Research & Papers

DO-Bench: An Attributable Benchmark for Diagnosing Object Hallucination in Vision-Language Models

New benchmark reveals why VLMs see things that aren't there—and it's not just bad vision.

Deep Dive

A team of researchers led by JiYang Wang has released DO-Bench, a controlled diagnostic benchmark designed to pinpoint why vision-language models (VLMs) hallucinate objects—especially in binary object existence verification tasks. Rather than simply reporting aggregate accuracy, DO-Bench employs structured multimodal interventions to separate errors caused by perceptual limitations from those driven by contextual textual priors (e.g., language biases). The benchmark introduces two complementary dimensions: the 'Prior Override' dimension progressively strengthens textual context while keeping visual evidence constant, testing a model's resistance to prior pressure; the 'Perception-Limited' dimension incrementally enhances visual evidence from full-scene context to localized object crops, measuring perceptual grounding strength. This paired design allows researchers to attribute errors to prior suppression failures, perceptual insufficiency, or their interaction. Two new diagnostic metrics—PriorRobust and PerceptionAbility—quantify these behaviors consistently.

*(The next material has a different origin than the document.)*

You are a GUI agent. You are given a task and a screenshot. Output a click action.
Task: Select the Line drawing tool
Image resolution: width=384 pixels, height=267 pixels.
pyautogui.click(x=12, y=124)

Evaluations across a diverse set of open- and closed-source VLMs reveal systematic differences in how models handle prior bias and visual reliability. For instance, some models show high perceptual ability but are easily swayed by strong textual priors, while others resist textual bias but fail when visual evidence is limited. The findings demonstrate that object hallucination is not a monolithic issue; it reflects heterogeneous, mechanism-dependent failure patterns that aggregate accuracy scores alone cannot capture. DO-Bench provides a much-needed framework for diagnosing and improving VLM reliability in safety-critical applications like autonomous driving, medical imaging, and content moderation, where hallucinations can have serious consequences.

Key Points
  • DO-Bench isolates hallucination causes via two dimensions: Prior Override (textual bias resistance) and Perception-Limited (visual grounding strength).
  • Introduces two diagnostic metrics: PriorRobust and PerceptionAbility, enabling consistent quantification of failure mechanisms.
  • Evaluations across multiple VLMs reveal systematic, mechanism-dependent failure patterns, not just aggregate accuracy differences.

Why It Matters

Provides a diagnostic framework to make VLMs more reliable in safety-critical applications like autonomous driving and medical imaging.